Beber um Red Bull não lhe faz crescer qualquer vestígio de penugem, não o transforma num super-homem ou super-génio. Caso não o tenha percebido, é publicidade enganosa – e a empresa aceitou pagar por isso 13 milhões de dólares, cerca de 10 milhões de euros.

Em 2013, um grupo de cidadãos americanos apresentou uma acção colectiva contra a Red Bull, alegando que a empresa baseava as suas campanhas publicitárias em qualidades da bebida que não eram sustentadas na realidade.

Segundo o Huffington Post, a acção apresentada pelos queixosos, consumidores desiludidos com a bebida, alega que “o Red Bull não tem qualquer efeito na melhoria da performance e da velocidade de reacção”.

“Apesar da falta de qualquer base científica que suporte a ideia de que um Red Bull tenha mais efeito do que um simples café, a empresa persiste em alegar, enganosamente, que o seu produto é uma fonte de ‘energia superior’ que justifica que se pague um preço exorbitante por uma mera dose de cafeína“, argumenta a acção dos queixosos.
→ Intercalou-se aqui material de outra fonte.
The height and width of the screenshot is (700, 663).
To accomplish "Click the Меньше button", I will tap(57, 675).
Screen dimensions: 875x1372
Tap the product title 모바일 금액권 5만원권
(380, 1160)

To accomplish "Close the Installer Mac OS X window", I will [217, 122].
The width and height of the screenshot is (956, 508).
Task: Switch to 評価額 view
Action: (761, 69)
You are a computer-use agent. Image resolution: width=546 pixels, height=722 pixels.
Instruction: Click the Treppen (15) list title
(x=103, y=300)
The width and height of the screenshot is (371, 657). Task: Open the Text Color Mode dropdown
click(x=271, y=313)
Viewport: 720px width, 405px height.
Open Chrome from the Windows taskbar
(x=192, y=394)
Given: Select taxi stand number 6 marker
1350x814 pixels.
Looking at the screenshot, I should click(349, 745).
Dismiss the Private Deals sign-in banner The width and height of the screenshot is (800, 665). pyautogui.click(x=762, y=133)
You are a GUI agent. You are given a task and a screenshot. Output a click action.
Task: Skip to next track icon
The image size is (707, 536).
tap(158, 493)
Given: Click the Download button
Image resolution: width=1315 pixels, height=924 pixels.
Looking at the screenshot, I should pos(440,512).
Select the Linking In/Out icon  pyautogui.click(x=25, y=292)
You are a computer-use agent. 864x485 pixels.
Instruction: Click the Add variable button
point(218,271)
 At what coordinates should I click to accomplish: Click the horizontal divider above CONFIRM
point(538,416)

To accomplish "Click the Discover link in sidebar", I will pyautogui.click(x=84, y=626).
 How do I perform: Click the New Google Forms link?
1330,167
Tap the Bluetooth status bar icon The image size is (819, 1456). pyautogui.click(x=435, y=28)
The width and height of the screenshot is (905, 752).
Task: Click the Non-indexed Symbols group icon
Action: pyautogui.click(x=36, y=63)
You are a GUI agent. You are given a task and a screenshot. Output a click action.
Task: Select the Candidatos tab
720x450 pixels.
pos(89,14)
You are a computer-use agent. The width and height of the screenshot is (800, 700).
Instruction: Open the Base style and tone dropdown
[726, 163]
A semana passada, o processo foi encerrado com um acordo judicial, no qual a empresa aceita pagar, a qualquer pessoa que tenha tomado um Red Bull nos Estados Unidos entre 1 de janeiro de 2002 e 3 de outubro de 2014, uma indemnização de 10 dólares em dinheiro ou 15 dólares em produtos da marca. Recibo da compra não é necessário.

A Red Bull aceitou o acordo, mas mantém que a sua conduta foi correcta. “Negamos toda e qualquer conduta errada e mantemos que o marketing dos nossos produtos é verdadeiro e rigoroso”, sustenta a empresa na sua defesa.

Mesmo num país onde este tipo de processos é habitual, o desfecho da acção lançou a discussão nas redes sociais.

Infelizmente para os consumidores portugueses, o acordo de indemnização apenas se aplica a cidadãos americanos que tenham consumido Red Bull nos Estados Unidos.

Resta-nos portanto “dar asas” à imaginação e descobrir que marca nacional se poderá ter posto mais a jeito para um processo por publicidade enganosa.

Por exemplo, será que a Araldite cola mesmo cientistas ao tecto?